[Dataset entries]
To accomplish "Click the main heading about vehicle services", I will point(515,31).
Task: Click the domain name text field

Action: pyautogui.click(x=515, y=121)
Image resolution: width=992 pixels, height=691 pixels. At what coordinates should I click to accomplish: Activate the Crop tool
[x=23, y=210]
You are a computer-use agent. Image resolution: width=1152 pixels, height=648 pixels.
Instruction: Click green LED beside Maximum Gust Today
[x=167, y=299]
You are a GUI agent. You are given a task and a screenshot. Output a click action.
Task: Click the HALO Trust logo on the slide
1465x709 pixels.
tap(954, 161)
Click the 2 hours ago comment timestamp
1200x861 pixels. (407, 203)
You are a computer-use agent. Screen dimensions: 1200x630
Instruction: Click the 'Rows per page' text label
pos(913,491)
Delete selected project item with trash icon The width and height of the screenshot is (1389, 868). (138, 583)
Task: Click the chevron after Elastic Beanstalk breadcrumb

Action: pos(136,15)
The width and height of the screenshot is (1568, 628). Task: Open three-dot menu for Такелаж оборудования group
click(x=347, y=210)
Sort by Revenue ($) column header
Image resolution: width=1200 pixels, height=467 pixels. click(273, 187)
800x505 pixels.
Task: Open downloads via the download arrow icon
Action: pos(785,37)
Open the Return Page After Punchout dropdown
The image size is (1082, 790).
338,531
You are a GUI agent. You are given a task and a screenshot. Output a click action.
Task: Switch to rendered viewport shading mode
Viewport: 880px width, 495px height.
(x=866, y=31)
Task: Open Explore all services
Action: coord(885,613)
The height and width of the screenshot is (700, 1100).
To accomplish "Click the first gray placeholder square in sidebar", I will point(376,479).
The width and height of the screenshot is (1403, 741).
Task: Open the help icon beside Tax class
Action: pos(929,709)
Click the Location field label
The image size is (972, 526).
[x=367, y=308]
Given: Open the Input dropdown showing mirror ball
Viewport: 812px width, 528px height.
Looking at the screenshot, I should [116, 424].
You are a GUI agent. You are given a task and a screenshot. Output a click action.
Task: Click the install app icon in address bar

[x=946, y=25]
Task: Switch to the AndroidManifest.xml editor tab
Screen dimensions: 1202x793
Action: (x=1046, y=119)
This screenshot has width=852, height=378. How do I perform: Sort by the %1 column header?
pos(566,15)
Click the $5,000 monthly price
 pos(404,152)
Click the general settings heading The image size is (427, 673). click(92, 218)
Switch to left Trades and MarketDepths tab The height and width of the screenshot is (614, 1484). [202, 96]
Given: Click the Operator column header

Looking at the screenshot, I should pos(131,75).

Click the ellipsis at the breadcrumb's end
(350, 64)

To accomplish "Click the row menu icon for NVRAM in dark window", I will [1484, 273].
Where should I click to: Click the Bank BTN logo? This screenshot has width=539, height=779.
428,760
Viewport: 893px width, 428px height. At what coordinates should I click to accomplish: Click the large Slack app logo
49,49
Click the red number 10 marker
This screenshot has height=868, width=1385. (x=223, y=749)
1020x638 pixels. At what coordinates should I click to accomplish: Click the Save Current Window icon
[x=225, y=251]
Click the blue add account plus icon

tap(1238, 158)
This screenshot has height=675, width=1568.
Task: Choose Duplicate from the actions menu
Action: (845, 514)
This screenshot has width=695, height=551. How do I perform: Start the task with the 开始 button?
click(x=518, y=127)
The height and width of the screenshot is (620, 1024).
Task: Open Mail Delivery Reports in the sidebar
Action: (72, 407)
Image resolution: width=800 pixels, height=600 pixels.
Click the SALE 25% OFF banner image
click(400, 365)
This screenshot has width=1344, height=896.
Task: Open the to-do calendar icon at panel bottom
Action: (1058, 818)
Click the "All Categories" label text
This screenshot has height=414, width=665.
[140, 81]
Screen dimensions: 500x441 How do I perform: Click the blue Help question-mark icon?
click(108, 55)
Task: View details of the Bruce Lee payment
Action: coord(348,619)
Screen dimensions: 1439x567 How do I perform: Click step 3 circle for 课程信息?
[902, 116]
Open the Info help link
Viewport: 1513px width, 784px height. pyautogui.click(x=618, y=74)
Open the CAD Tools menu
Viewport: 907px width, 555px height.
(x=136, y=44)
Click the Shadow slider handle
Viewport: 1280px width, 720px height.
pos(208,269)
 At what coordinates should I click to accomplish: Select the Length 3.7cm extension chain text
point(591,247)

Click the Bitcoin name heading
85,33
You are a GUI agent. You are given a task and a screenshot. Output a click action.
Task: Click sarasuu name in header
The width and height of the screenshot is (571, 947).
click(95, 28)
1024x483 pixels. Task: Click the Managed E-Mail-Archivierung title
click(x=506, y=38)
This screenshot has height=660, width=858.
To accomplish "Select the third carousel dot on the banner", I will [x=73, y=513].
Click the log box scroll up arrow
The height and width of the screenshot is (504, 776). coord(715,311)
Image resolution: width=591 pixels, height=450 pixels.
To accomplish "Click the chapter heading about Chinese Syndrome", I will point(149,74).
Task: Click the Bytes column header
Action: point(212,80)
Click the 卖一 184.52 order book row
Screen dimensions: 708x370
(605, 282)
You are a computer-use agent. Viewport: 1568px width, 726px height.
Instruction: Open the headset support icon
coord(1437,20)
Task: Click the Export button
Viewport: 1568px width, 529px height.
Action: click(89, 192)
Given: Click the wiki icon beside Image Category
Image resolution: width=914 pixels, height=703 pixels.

▶ **Aim of the exercise**: State the number of lines in the data above that include the word "computer", leaving out any other words.

▶ **Solution to this task**: 3